[Opening THE DATA section]
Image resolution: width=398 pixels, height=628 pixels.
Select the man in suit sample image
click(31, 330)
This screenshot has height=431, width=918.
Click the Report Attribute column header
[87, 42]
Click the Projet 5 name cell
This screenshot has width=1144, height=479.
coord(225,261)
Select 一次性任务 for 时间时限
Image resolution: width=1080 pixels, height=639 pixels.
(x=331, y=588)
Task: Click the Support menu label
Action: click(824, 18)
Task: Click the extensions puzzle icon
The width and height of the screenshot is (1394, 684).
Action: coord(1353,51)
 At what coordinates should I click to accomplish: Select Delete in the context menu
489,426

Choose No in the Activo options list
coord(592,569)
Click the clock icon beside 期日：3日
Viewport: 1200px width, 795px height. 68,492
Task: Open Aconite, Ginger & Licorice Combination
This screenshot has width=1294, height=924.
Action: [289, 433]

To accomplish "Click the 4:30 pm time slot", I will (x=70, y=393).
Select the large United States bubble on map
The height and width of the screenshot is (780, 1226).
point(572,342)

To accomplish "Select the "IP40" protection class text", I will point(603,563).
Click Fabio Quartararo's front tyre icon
[Closing THE DATA section]
* [YOUR ASSIGNMENT] The reply must repeat all of the records precisely.

* [RESPONSE FOR THIS EXERCISE]
Image resolution: width=398 pixels, height=628 pixels.
Select the man in suit sample image
click(31, 330)
This screenshot has height=431, width=918.
Click the Report Attribute column header
[87, 42]
Click the Projet 5 name cell
This screenshot has width=1144, height=479.
coord(225,261)
Select 一次性任务 for 时间时限
Image resolution: width=1080 pixels, height=639 pixels.
(x=331, y=588)
Task: Click the Support menu label
Action: click(824, 18)
Task: Click the extensions puzzle icon
The width and height of the screenshot is (1394, 684).
Action: coord(1353,51)
 At what coordinates should I click to accomplish: Select Delete in the context menu
489,426

Choose No in the Activo options list
coord(592,569)
Click the clock icon beside 期日：3日
Viewport: 1200px width, 795px height. 68,492
Task: Open Aconite, Ginger & Licorice Combination
This screenshot has width=1294, height=924.
Action: [289, 433]

To accomplish "Click the 4:30 pm time slot", I will (x=70, y=393).
Select the large United States bubble on map
The height and width of the screenshot is (780, 1226).
point(572,342)

To accomplish "Select the "IP40" protection class text", I will point(603,563).
Click Fabio Quartararo's front tyre icon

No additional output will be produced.